- Research article
Fingersomatotopy in area 3b: an fMRI-study
BMC Neurosciencevolume 5, Article number: 28 (2004)
The primary sensory cortex (S1) in the postcentral gyrus is comprised of four areas that each contain a body map, where the representation of the hand is located with the thumb most laterally, anteriorly and inferiorly and the little finger most medially, posteriorly and superiorly. Previous studies on somatotopy using functional MRI have either used low field strength, have included a small number of subjects or failed to attribute activations to any area within S1. In the present study we included twenty subjects, who were investigated at 3 Tesla (T). We focused specifically on Brodmann area 3b, which neurons have discrete receptive fields with a potentially more clearcut somatotopic organisation. The spatial distribution for all fingers' peak activation was determined and group as well as individual analysis was performed.
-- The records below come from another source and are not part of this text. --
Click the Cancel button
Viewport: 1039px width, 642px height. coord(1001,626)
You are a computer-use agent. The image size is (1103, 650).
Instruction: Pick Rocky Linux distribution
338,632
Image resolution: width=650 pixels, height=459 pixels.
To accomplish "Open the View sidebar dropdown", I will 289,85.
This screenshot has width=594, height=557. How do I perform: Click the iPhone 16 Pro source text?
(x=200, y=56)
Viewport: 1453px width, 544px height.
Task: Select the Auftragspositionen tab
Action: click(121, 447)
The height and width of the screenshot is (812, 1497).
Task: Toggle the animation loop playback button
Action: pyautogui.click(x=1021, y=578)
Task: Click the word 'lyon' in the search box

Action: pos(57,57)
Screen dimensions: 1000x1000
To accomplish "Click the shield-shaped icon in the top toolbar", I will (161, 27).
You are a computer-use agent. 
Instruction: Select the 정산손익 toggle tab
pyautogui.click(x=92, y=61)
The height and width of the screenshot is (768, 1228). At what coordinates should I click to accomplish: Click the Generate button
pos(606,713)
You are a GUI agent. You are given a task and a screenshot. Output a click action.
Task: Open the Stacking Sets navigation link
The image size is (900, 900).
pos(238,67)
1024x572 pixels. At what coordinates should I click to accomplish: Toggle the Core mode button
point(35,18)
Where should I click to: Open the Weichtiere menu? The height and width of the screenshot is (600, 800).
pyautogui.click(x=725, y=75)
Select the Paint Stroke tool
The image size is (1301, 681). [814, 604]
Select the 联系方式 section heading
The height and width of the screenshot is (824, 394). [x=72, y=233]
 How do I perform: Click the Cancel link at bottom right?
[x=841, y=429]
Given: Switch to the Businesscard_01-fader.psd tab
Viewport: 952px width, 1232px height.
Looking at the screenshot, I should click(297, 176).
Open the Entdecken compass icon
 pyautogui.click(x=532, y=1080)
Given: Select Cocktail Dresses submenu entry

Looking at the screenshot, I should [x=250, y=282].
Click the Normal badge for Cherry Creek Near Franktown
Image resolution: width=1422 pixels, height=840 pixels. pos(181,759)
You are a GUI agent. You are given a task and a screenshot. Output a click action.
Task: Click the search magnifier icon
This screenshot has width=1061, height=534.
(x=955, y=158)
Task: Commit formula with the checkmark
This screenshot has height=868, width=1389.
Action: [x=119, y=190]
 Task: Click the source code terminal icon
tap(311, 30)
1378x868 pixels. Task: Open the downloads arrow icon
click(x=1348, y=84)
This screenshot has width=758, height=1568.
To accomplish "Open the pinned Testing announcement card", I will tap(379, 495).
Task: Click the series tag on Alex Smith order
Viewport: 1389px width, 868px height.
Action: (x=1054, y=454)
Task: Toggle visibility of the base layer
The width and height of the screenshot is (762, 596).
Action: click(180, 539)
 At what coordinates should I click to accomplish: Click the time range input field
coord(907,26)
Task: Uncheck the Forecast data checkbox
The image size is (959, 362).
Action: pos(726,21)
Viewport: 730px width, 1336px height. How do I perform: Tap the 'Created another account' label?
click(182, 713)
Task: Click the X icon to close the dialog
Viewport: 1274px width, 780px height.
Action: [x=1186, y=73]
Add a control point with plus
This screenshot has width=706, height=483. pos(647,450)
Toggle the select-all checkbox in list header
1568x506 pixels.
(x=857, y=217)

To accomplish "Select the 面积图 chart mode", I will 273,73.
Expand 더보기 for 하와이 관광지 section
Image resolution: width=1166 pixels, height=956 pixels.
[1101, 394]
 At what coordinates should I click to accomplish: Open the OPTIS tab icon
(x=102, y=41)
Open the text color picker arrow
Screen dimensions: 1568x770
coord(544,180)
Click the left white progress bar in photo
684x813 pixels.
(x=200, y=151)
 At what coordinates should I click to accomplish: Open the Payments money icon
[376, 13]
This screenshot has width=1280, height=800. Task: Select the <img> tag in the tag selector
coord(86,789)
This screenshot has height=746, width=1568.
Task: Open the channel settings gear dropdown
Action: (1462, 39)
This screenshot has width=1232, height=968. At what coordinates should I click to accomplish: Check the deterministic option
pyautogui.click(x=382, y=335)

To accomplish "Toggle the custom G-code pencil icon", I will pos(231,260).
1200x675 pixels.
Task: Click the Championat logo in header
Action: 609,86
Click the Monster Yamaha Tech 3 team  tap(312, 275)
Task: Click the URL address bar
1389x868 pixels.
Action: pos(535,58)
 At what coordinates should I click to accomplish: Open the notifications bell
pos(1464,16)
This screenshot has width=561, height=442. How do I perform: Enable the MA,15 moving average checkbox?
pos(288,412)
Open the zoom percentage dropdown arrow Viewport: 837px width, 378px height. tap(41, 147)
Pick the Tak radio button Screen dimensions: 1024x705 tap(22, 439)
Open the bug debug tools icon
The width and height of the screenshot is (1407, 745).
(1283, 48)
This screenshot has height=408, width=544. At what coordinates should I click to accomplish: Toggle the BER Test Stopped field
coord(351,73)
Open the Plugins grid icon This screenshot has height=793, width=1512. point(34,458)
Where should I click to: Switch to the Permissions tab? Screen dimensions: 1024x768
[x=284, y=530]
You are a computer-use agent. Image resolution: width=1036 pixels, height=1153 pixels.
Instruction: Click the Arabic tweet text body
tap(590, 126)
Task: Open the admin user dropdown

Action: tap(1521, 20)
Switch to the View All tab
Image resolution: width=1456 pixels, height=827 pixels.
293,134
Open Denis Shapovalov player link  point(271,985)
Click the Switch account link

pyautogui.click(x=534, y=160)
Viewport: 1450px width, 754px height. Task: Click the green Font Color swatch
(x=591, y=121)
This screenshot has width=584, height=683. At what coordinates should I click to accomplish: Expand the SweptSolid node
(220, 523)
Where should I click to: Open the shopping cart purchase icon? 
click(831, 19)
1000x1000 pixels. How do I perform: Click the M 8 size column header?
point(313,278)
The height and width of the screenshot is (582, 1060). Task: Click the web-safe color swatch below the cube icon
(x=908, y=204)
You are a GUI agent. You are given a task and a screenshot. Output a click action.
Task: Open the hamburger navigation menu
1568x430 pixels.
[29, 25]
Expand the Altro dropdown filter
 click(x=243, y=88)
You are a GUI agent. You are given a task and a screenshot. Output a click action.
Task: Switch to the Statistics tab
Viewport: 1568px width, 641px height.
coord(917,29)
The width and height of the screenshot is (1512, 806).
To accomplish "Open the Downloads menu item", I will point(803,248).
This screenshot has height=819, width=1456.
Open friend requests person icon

Activation maps from 18 subjects were of adequate quality; in 17 subjects activations were present for all fingers and these data were further analysed. In the group analysis the thumb was located most laterally, anteriorly and inferiorly with the other fingers sequentially positioned more medially, posteriorly and superiorly. At the individual level this somatotopic relationship was present for the thumb and little finger, with a higher variability for the fingers in between. The Euclidian distance between the first and fifth finger was 17.2 mm, between the first and second finger 10.6 mm and between the remaining fingers on average 6.3 mm.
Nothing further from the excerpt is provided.